Apple has issued a security update to address a WebKit vulnerability that could allow browser protection bypass on iPhones, iPads, and Macs.
The flaw, tracked as CVE-2026-20643, affects WebKit’s Navigation API and could let malicious websites circumvent the same-origin policy, a core browser security control that prevents cross-domain data access. Apple resolved the issue via input validation improvements across builds of iOS 26.3.1, iPadOS 26.3.1, and macOS 26.3.2.
The vulnerability was discovered and reported by security researcher Thomas Espach. Apple has not disclosed a Common Vulnerability Scoring System (CVSS) rating or confirmed active exploitation.
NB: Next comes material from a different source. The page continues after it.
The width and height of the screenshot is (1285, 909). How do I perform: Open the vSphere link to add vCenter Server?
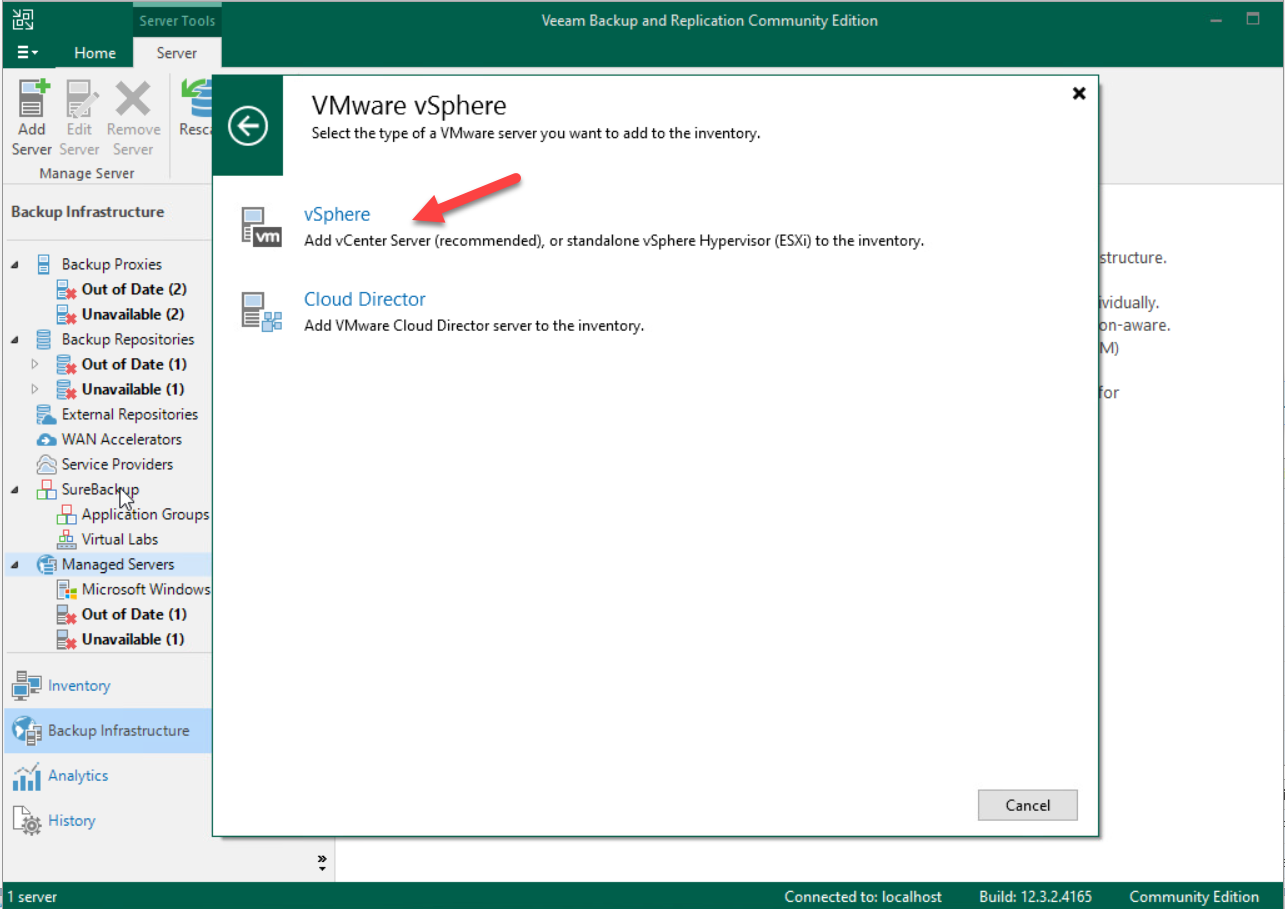click(337, 213)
This release is notable because it was delivered using Apple’s Background Security Improvements mechanism, added in iOS 26.1 and macOS 26. The feature enables smaller, targeted security patches to be applied without full OS updates or the need for device restarts.
Lightweight Patching Updates Apple Strategy
Apple says the new system is designed to push incremental fixes to critical components. The list includes the Safari browser engine as well as underlying system libraries between major updates. According to the company, these updates are automatically applied when the “Automatically Install” setting is enabled in the Privacy & Security menu.
The new approach is similar to the company’s Rapid Security Response model but adds granular background patching. However, Apple cautions that disabling these updates will revert devices to their baseline OS version, removing any interim security protections.
The update follows a series of recent security fixes from Apple. In February 2026, the company addressed an actively exploited zero-day vulnerability (CVE-2026-20700) that could lead to arbitrary code execution-based attacks. The move also included expanded patches for multiple previously disclosed flaws linked to the Coruna exploit kit.
For security teams, the shift toward continuous background patching may reduce exposure windows, but it also warrants new considerations around update visibility, testing, and device management.